İLK DERECEMAHKEMESİ : SALİHLİ 3. ASLİYE HUKUK MAHKEMESİ

Taraflar arasında görülen tapu iptali ve tescil davası sonunda, İlk Derece Mahkemesince davanın kabulüne karar verilmiş, davalı vekilinin istinafı üzerine, İzmir Bölge Adliye Mahkemesi 1. Hukuk Dairesince, davalı vekilinin istinaf başvurusunun esastan reddine ilişkin verilen karar, davalı vekili tarafından yasal süre içerisinde duruşma istekli olarak temyiz edilmekle; duruşma günü olarak saptanan 04/10/2022 Salı günü için yapılan tebligat üzerine temyiz eden davalı ... ve vekili Avukat ... ile temyiz edilen davacı ... Tarım Ürünleri vekili Avukat İrem Anıl Özdemir geldiler.
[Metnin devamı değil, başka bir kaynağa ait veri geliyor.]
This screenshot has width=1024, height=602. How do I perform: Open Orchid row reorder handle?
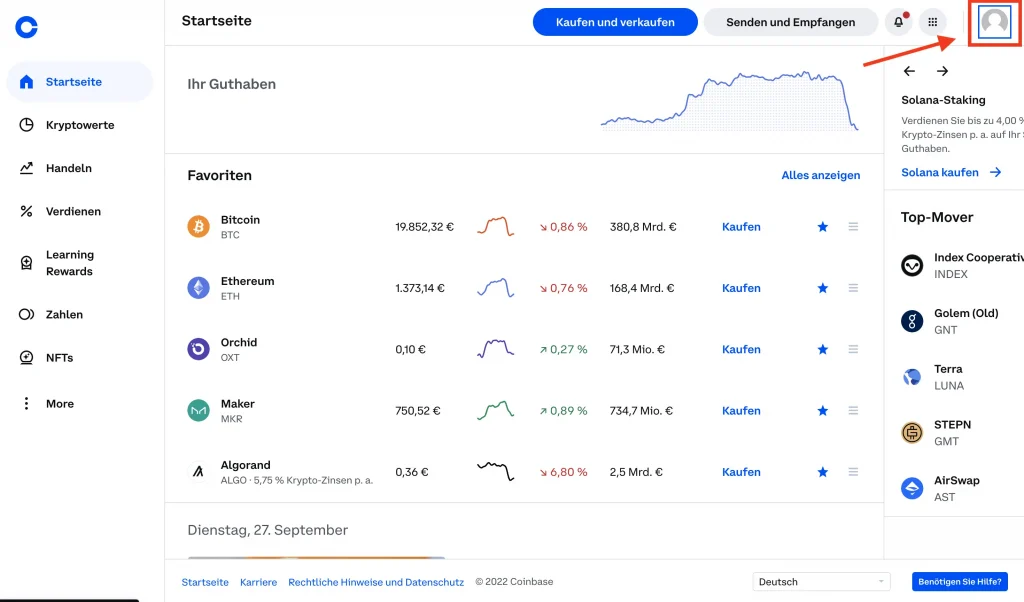click(x=853, y=349)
Duruşmaya başlandı süresinde verilen ve kayıt olunduğu anlaşılan temyiz dilekçesinin kabulüne karar verildikten sonra, gelen vekillerin sözlü açıklamaları dinlendi, duruşmanın bittiği bildirildi, iş karara bırakıldı, dosyadaki belgeler incelenip gereği düşünüldü.

I. DAVA

Davacı ... Tarım Limited Şirketi vekili, şirketi temsile yetkisi olmayan dava dışı ... ’nun şirketi temsile yetkili olduğu tarihlerde keşide edilmiş gibi gösterilerek şirket kaşesi üzerine imza atmak suretiyle hamili kendi babası dava dışı ... olan 135.000,00’er TL bedelli, ödeme tarihleri 15/02/2011, 15/11/2011 ve 15/12/2011 olan şirket adına üç adet bono düzenlediğini, bu bonoları ...’in ciro ederek dava dışı ...isimli kişiye devrettiğini, ...’ın da İzmir 11. Asliye Ticaret Mahkemesinin 2014 /313 D. İş sayılı dosyasında ihtiyati haciz kararı aldığını, İzmir 22. İcra Dairesinin 2014 / 11196 sayılı dosyasında da icra takibi başlattığını, takip sonucunda davacı şirkete ait 412, 730, 729, 386, 381 ve 380 parsel sayılı taşınmazların açık arttırma yoluyla satışa çıkartıldığını, şirketin eski paydaşı dava dışı ...’ın kız arkadaşı olan davalı ...’in ihaleye girerek taşınmazları satın aldığını, dava dışı ..., ..., ... ve davalı ...’nin muvazaalı hareket ettiklerini, olayla ilgili suç duyurusunda bulunduklarını, İzmir Cumhuriyet Başsavcılığının 2015/84237 Soruşturma sayılı dosyasında alınan bilirkişi raporunda, belirtilen bonoların alacaklısı görünen ...’e davacı şirketin her hangi bir borcunun bulunmadığının tespit edildiğini ileri sürerek taşınmazların yolsuz tescil nedeniyle tapu kayıtlarının iptaline ve davacı şirket adına tesciline karar verilmesini istemiştir.

II. CEVAP

Davalı, taşınmazları cebri icra yoluyla yatırım amaçlı satın aldığını, iyiniyetli 3. kişi konumunda bulunduğunu belirtip davanın reddini savunmuştur.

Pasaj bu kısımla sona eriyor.